▶ Required action: Look through the data below. Pick out the lines holding the string "agent".

▶ Working data:
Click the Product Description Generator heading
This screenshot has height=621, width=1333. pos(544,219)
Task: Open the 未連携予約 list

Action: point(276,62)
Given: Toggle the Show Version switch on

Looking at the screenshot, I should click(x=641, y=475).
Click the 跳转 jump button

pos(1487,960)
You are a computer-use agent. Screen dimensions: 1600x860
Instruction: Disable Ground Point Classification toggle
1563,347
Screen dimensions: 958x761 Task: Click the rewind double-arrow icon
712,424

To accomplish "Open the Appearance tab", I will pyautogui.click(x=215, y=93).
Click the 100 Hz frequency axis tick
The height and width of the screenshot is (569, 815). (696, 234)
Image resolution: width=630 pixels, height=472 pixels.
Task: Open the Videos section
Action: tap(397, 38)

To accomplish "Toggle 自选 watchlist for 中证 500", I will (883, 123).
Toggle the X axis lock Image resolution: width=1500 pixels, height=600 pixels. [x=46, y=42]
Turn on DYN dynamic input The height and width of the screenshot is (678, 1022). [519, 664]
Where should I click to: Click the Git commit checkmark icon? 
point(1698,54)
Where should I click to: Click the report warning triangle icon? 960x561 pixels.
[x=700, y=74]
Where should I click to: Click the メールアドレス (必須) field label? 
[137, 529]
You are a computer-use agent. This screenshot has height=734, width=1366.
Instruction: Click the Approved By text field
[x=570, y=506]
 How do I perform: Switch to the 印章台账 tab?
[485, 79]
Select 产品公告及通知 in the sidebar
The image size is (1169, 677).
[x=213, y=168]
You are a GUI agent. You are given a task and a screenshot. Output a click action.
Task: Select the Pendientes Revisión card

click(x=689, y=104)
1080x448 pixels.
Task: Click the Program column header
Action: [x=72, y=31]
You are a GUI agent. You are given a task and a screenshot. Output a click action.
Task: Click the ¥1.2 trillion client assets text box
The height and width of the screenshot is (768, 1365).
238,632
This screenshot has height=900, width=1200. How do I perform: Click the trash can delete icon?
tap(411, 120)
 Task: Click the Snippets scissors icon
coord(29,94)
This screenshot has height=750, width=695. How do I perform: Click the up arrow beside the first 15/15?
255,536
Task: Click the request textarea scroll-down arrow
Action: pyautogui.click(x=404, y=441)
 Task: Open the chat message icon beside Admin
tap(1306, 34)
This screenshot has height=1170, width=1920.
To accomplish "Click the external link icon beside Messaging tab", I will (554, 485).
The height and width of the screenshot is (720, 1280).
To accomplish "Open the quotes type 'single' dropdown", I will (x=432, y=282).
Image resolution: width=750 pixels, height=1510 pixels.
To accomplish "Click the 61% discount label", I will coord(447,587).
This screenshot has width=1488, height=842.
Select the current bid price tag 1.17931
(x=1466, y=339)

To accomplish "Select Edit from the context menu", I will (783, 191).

▶ Answer to this exercise:
You are a computer-use agent. Screen dimensions: 1600x860
You are a computer-use agent. This screenshot has height=734, width=1366.
You are a GUI agent. You are given a task and a screenshot. Output a click action.
You are a GUI agent. You are given a task and a screenshot. Output a click action.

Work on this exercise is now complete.